Archaeologists believe they have solved one of biblical history’s most enduring mysteries, announcing that a site on the northeastern shore of the Sea of Galilee is almost certainly the lost town of Bethsaida — where the Gospels record Jesus healing a blind man and where several of his closest disciples were born.
Excavation director Steven Notley told an audience in Washington DC on 5 May that the accumulated evidence from years of digging at El-Araj has “essentially confirmed” its identity as the ancient settlement, ending decades of uncertainty that has divided archaeologists and biblical scholars alike.
The case rests on a remarkable series of discoveries. Beneath the foundations of a Byzantine basilica — itself believed to be the long-lost Church of the Apostles — excavators uncovered the remains of a first-century house whose position directly beneath the church’s apse matches an eighth-century account by bishop Willibald, who described visiting Bethsaida during a pilgrimage in 725 AD and finding a church built over the home of Peter and Andrew. “We have a first-century house wall under the apse,” Notley told EWTN News. “It doesn’t have a plaque on it that says ‘Peter slept here,’ but from a perspective of archaeology, it doesn’t get much better than that.”

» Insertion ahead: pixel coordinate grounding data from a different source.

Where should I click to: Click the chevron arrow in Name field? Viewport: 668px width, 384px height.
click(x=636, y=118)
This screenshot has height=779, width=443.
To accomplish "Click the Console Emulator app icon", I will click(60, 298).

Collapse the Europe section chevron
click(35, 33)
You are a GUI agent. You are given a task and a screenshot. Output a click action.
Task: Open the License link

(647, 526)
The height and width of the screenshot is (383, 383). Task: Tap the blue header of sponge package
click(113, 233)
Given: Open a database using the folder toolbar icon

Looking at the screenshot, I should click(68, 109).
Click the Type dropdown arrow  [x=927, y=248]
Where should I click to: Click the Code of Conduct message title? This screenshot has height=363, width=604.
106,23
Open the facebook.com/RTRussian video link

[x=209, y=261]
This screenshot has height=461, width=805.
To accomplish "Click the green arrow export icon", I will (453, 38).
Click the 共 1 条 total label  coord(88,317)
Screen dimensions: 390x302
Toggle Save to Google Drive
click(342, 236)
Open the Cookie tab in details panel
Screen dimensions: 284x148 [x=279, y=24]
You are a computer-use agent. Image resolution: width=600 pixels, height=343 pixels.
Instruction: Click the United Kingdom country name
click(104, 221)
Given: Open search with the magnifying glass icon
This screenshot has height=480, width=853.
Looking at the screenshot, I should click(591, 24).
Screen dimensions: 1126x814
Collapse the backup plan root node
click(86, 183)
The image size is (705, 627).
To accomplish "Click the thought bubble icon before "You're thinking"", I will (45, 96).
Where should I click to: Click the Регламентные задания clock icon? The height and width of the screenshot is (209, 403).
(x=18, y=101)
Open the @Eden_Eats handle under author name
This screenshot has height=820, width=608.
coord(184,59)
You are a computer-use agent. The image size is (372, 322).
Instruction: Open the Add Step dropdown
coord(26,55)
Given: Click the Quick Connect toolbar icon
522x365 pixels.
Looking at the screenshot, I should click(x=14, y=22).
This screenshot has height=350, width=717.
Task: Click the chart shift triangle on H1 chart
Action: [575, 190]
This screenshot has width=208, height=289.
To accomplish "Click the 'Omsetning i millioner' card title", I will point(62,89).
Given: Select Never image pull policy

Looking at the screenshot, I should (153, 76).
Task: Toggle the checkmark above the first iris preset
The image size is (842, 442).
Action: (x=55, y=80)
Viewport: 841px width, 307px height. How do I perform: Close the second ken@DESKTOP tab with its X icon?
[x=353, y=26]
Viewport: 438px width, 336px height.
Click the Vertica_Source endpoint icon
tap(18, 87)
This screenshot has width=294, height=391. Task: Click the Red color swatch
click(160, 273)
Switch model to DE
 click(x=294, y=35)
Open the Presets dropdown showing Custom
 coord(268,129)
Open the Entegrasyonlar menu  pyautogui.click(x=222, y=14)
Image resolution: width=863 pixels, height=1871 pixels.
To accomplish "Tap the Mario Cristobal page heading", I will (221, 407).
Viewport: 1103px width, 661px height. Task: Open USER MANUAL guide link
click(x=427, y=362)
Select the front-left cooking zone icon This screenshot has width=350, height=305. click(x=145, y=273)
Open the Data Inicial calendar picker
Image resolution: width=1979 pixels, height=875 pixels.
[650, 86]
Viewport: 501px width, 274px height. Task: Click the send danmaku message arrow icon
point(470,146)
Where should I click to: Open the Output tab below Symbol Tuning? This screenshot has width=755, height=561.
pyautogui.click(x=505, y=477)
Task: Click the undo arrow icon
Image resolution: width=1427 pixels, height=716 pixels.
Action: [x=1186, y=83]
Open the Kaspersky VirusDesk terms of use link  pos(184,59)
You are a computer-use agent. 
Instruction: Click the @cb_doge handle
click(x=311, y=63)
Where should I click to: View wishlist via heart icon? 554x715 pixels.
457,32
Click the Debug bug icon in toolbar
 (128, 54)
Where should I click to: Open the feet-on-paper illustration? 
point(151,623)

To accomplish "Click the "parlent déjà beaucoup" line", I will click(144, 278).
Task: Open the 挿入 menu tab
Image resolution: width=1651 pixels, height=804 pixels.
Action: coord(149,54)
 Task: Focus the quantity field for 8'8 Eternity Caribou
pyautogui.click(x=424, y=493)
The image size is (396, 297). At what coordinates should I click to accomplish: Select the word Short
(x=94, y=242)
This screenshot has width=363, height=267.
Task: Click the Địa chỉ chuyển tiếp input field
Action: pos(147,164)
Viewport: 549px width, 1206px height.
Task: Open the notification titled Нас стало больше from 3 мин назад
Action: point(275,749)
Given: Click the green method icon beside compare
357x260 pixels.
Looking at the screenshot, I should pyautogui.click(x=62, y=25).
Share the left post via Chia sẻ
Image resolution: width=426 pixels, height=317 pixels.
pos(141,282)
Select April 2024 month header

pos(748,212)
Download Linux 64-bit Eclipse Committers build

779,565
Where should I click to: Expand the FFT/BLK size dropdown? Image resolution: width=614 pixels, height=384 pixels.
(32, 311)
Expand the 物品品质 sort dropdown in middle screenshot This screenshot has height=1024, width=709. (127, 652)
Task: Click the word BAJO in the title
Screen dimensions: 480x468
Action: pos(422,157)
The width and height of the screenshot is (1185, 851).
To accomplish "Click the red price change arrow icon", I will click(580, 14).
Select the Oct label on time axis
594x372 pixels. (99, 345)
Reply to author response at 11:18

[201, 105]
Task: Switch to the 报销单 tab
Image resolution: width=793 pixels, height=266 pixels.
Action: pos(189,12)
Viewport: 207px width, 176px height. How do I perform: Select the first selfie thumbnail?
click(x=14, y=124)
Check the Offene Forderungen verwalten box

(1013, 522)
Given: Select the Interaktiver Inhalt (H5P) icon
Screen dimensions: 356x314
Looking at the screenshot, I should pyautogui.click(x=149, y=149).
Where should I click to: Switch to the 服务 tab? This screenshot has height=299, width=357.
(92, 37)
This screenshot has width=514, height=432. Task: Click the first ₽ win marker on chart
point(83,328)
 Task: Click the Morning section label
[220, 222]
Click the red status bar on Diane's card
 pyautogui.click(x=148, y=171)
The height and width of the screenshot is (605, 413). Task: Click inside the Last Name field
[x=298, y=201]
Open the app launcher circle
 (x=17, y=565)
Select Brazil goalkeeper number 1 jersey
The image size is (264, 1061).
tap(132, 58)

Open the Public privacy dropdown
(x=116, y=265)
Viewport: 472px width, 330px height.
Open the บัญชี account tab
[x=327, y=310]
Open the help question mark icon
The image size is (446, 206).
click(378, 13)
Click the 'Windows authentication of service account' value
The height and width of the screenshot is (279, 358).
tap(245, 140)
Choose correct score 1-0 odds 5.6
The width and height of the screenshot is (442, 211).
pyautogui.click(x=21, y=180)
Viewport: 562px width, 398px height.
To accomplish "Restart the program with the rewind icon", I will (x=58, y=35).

Further strengthening the identification, a mosaic inscription uncovered in 2021 referred to St Peter as the “chief of the apostles and keeper of the keys of heaven” — suggesting the basilica was specifically dedicated to the disciple the Gospels describe as a fisherman from Bethsaida who became the foundational figure of the early Christian church. Ancient fishing weights recovered at the site are consistent with a thriving first-century fishing settlement of exactly the kind described in historical accounts.
Excavations at El-Araj began in 2016, with the site chosen for its location along what was once the ancient shoreline and early indications that it had been a significant first-century settlement. The project gained momentum rapidly: Roman-era remains and the ruins of the large Byzantine basilica emerged in 2017 and 2018, and researchers believe the church was destroyed in an earthquake in 749 AD before being buried beneath centuries of sediment and vegetation.
An unexpected breakthrough came in 2025 when a wildfire swept through the area, burning away dense undergrowth and exposing walls, structural mounds and fragments of Roman-era pottery that had lain hidden for centuries. The blaze also revealed evidence of a Roman bathhouse, further suggesting a well-established settlement during the period of Jesus’s ministry. First-century historian Flavius Josephus, who documented towns around the Sea of Galilee during the Roman period, recorded settlements consistent with what excavators have found at El-Araj.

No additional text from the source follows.